Hardly scientific, I know - but they always (knock on wood) seem to come out well. Hope this helps!




[This message has been edited by Natasha (edited 07-18-2000).]

Carrie W
07-18-2000, 08:47 AM
Thanks Natasha...now I think I will go ahead and give it a try!

Deanna
07-18-2000, 05:03 PM
I just happened to be at "Bed, Bath & Beyond" this afternoon and found a 7" springform pan and a smaller one that HAD to be about 4". They were so CUTE!

Also, there were tiny tart pans that kept calling my name...I had to resist...and move on to bigger things...like a darn vacuum cleaner!!

Gail
07-18-2000, 05:10 PM
Originally posted by Deanna:
Also, there were tiny tart pans that kept calling my name...

That explains that display that keeps whispering, "Deanna!" every time I walk by. http://www.cookinglight.com/bbs/wink.gif

newsomz
07-18-2000, 11:03 PM
I often see small size springform pans in the "house" section of Ross Dress for less. An added bonus, they are discounted!

Deanna
07-19-2000, 08:42 PM
Now here is something I just learned...

I'm looking for a cheesecake recipe to make for a friend's birthday next week...got out my Debbie Fields (that's Mrs. Fields to you!) 100 great desserts book. Her introductory paragraph for the cheesecake chapter states there are two types of cheesecake: New York style, made with cream cheese, and Italian style, made with ricotta cheese.

I'm wondering if the texture of the ricotta cheese-cheesecake is fluffier and perhaps what you are looking for, Natasha? Might this have been an Italian restaurant? Just a guess.
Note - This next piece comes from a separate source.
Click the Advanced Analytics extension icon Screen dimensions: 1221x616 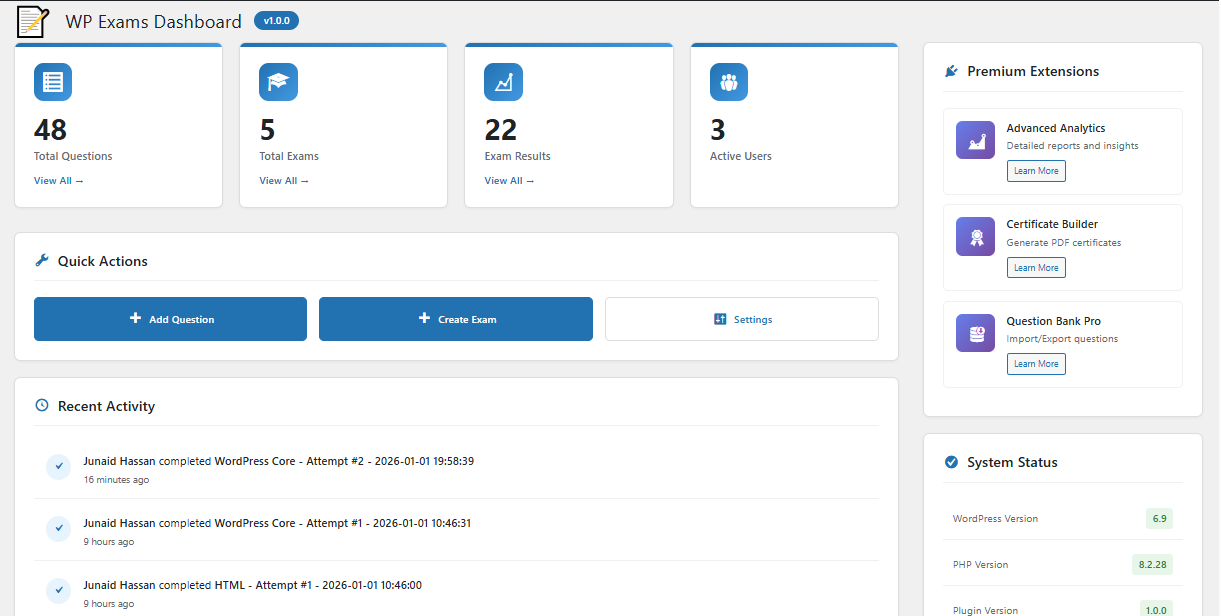975,140
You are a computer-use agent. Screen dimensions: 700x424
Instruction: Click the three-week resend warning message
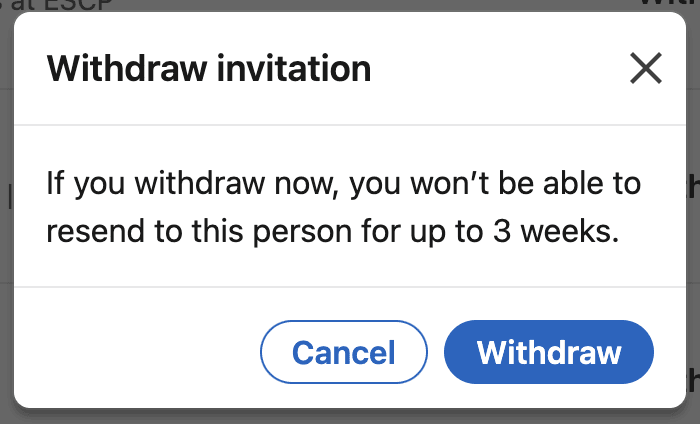[344, 208]
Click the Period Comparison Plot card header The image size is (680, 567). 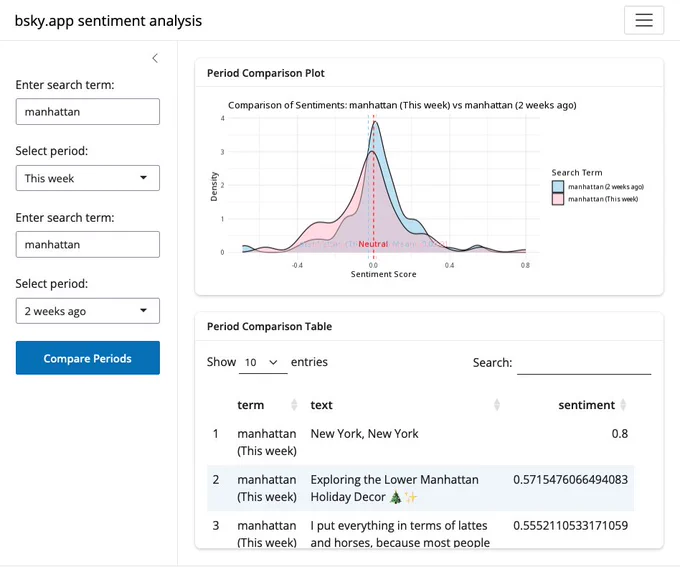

I never realized there were two different "types" of cheesecake.

Natasha
07-20-2000, 05:20 AM
Originally posted by Deanna:

Her introductory paragraph for the cheesecake chapter states there are two types of cheesecake: New York style, made with cream cheese, and Italian style, made with ricotta cheese.

I'm wondering if the texture of the ricotta cheese-cheesecake is fluffier and perhaps what you are looking for, Natasha? Might this have been an Italian restaurant? Just a guess. I never realized there were two different "types" of cheesecake.[/B]

Hi Deanna,
Hmmm - interesting! It wasn t an Italian restaurant but I can t say that the cheesecake didn t have ricotta cheese. I did make a ricotta cheesecake once and it WAS somewhat higher than a cream cheese one, but somewhat denser and not quite as fluffy as the restaurant one. Maybe if I use ricotta cheese together with some of the other suggestions and ideas, that will be the trick! Gotta get that little springform out again. Thanks for the tip and I hope your cheesecake turned out great.